EXTRACTED RECORDS:
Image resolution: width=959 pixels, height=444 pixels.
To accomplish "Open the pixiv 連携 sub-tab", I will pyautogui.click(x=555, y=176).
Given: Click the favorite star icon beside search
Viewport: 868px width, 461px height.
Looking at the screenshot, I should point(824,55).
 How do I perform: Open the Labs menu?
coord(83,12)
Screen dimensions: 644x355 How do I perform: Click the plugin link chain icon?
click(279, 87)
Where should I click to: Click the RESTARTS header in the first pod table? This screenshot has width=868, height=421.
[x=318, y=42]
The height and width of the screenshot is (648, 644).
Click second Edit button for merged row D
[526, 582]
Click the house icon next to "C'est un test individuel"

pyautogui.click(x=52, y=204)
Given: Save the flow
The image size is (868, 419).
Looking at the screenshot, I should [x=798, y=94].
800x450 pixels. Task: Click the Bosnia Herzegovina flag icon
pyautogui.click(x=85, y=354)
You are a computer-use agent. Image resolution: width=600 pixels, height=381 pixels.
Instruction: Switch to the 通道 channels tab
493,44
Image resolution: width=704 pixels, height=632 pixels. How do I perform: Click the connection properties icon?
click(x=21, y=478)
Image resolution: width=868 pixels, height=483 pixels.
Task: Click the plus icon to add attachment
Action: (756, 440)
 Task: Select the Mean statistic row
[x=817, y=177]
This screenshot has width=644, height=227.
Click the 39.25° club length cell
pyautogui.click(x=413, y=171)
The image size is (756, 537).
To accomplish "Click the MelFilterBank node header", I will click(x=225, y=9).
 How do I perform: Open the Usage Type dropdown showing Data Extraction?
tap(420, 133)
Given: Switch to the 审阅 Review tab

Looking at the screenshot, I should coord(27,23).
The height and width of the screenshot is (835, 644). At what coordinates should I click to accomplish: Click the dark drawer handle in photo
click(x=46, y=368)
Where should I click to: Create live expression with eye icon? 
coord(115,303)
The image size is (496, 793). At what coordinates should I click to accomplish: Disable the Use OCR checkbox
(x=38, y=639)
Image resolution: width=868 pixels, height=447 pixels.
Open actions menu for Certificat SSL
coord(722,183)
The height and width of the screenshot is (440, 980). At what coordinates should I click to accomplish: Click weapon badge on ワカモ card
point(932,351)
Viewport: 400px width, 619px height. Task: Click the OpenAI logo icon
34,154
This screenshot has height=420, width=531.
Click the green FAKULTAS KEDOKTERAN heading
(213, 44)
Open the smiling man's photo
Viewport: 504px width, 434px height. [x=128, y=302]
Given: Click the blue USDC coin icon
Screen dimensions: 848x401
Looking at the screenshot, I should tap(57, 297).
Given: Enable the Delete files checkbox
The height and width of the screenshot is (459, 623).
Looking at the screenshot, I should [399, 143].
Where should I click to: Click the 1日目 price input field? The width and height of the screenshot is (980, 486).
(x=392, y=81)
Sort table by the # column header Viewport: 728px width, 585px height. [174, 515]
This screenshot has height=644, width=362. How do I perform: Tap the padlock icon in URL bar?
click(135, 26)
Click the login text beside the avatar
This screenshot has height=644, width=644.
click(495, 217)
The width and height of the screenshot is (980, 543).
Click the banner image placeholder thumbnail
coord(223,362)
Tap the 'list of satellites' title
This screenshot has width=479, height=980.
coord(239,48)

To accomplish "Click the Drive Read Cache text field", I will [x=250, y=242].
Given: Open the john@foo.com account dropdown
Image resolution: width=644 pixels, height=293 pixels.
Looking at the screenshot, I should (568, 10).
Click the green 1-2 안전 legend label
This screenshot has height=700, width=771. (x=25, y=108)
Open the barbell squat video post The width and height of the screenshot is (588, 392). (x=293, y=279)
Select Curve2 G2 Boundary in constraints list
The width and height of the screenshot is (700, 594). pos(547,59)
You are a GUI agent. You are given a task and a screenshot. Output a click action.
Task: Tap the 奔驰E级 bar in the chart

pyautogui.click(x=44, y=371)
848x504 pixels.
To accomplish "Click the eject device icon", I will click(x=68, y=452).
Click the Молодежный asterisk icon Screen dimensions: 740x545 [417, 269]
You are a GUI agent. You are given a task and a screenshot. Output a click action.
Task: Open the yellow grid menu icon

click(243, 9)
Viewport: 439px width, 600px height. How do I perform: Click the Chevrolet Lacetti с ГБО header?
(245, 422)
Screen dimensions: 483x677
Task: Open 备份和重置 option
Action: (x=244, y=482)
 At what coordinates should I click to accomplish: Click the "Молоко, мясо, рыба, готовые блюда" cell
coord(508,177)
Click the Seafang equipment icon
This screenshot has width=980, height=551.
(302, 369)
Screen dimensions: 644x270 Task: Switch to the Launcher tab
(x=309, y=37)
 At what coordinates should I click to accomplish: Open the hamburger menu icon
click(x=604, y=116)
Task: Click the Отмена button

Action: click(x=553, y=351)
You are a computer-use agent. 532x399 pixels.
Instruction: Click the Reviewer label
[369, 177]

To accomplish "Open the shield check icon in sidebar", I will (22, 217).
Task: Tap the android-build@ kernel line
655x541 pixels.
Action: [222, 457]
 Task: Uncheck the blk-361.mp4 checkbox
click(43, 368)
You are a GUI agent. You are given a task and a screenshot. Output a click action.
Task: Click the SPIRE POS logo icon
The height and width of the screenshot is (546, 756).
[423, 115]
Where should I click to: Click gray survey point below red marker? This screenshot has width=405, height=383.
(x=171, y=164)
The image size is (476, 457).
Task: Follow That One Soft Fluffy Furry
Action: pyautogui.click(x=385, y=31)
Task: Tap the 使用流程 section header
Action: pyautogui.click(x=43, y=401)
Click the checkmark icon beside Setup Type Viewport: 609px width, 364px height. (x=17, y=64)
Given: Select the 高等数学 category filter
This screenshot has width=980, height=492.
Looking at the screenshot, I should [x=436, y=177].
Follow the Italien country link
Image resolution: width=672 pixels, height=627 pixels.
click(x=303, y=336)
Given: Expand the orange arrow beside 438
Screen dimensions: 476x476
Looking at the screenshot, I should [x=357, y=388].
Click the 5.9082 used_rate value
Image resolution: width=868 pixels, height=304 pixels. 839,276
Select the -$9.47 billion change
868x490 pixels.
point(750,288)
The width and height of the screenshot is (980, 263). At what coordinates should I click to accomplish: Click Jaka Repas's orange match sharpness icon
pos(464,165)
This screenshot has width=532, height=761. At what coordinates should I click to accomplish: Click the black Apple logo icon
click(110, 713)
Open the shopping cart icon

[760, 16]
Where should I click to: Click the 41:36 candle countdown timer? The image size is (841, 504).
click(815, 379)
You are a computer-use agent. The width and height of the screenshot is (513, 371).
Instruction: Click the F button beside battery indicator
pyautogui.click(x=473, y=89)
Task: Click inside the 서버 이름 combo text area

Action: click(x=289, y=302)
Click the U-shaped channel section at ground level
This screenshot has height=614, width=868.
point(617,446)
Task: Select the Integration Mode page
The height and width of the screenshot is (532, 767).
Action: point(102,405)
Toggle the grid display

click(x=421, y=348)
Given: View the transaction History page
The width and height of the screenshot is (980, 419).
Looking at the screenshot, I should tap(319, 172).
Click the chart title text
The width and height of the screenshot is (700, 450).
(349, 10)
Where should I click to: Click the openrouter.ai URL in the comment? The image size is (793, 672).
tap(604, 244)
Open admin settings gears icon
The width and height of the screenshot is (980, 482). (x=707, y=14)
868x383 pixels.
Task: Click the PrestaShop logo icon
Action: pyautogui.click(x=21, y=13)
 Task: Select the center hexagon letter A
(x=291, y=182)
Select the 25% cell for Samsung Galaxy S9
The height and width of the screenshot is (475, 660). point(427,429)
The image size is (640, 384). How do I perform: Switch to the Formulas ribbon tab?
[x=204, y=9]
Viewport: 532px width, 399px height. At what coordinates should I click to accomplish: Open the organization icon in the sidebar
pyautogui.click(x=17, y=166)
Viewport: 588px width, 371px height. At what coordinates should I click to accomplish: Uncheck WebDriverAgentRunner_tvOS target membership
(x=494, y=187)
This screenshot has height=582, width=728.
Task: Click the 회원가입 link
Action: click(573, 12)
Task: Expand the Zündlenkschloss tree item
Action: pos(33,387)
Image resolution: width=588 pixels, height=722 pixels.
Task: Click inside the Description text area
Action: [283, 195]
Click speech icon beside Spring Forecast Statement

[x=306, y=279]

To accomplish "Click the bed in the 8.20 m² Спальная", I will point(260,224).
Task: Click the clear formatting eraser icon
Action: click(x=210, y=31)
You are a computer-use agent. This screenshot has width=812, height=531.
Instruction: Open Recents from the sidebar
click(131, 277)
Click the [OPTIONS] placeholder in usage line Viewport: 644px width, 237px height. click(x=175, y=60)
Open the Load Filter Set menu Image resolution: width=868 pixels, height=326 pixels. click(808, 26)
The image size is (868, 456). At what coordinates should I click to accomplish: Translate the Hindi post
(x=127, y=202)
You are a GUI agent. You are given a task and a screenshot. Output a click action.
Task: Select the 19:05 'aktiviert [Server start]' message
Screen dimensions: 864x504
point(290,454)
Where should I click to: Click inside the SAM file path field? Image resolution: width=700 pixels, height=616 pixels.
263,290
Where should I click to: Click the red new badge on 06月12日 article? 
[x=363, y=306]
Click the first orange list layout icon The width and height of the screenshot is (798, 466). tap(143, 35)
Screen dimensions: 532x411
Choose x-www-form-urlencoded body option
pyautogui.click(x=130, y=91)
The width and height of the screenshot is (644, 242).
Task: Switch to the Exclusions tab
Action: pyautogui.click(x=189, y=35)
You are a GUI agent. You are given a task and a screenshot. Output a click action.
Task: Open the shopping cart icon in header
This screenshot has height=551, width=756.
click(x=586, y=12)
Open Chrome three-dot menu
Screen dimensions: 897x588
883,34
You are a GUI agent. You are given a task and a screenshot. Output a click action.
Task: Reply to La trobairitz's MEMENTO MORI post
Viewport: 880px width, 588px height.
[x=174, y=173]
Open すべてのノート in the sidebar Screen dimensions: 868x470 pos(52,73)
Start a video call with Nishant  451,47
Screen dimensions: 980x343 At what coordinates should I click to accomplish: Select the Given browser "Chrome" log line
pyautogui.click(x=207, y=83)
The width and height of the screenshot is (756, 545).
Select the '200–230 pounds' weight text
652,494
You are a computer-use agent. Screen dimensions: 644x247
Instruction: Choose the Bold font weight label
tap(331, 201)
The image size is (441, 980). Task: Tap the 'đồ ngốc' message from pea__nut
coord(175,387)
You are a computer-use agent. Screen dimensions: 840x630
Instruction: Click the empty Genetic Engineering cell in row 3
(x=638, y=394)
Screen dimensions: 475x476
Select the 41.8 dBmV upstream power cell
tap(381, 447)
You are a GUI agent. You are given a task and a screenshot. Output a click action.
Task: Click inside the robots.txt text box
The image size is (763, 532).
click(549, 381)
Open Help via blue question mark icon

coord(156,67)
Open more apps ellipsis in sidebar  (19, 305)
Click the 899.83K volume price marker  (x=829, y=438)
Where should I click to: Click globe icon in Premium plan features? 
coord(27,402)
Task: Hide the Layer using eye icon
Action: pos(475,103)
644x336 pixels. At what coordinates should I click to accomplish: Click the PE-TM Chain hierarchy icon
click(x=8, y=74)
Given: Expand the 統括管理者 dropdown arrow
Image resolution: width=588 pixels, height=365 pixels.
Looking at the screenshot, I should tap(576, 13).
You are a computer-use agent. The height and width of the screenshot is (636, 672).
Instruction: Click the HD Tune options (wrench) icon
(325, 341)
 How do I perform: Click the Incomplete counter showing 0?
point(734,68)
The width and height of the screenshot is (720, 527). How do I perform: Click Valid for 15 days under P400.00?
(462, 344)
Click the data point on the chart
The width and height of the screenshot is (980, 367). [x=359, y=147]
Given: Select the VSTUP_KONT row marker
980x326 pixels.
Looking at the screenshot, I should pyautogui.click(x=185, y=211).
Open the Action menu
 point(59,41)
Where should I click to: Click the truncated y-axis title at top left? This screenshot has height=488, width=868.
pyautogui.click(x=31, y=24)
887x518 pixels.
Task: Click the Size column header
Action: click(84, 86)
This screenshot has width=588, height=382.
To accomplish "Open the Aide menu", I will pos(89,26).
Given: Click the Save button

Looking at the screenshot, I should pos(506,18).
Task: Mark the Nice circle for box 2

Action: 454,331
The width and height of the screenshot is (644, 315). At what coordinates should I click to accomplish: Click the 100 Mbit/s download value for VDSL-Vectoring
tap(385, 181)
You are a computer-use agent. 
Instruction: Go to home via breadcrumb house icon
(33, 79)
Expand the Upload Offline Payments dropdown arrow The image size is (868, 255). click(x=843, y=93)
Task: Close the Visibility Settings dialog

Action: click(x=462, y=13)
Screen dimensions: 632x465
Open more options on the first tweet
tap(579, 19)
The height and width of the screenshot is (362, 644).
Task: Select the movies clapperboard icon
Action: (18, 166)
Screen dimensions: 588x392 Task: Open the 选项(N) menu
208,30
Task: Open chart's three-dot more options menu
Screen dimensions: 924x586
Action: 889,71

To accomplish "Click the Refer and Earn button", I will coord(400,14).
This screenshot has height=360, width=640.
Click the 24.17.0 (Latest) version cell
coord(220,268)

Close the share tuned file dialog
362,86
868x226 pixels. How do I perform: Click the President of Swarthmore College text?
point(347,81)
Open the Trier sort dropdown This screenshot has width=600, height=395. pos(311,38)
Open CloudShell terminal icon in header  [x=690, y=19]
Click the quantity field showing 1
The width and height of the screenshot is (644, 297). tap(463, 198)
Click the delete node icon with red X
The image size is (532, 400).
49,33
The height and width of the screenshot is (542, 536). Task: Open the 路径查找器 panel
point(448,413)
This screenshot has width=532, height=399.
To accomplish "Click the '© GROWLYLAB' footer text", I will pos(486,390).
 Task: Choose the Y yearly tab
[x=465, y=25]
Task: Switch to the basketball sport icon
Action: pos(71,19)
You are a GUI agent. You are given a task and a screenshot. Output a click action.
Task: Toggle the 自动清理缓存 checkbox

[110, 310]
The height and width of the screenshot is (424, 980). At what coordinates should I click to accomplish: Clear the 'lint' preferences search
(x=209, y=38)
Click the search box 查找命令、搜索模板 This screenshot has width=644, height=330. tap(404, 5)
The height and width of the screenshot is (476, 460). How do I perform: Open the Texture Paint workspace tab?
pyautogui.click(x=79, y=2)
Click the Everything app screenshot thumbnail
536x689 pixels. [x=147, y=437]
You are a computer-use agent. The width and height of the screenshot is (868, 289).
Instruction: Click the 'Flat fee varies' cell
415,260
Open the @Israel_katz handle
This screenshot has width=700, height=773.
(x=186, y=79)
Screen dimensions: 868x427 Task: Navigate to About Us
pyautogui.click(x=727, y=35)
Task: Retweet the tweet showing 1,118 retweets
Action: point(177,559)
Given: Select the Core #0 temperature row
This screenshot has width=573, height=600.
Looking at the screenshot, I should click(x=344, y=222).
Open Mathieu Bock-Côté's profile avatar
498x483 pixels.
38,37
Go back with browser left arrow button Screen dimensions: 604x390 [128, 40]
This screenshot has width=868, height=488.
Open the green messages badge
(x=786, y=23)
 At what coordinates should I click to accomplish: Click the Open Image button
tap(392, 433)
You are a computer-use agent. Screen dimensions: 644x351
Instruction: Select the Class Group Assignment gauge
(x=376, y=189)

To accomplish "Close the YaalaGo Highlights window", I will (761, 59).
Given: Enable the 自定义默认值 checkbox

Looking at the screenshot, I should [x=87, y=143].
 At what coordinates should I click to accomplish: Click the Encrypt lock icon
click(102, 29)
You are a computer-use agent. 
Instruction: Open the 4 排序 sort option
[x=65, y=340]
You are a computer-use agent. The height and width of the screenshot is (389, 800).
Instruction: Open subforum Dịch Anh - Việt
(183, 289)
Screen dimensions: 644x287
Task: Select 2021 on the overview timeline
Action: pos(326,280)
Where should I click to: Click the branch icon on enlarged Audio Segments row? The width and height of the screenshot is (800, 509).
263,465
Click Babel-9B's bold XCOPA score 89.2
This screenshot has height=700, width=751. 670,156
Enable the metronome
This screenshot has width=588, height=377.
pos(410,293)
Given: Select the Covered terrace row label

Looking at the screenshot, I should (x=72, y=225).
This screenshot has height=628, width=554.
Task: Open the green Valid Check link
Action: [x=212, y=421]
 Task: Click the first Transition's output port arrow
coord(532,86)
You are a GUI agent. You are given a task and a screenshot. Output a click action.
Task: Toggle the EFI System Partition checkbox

PROBLEM DETAILS: When a line of the records holds the word "node", copy that line.

RESULT FOR THIS EXERCISE:
To accomplish "Click the MelFilterBank node header", I will click(x=225, y=9).
Click the delete node icon with red X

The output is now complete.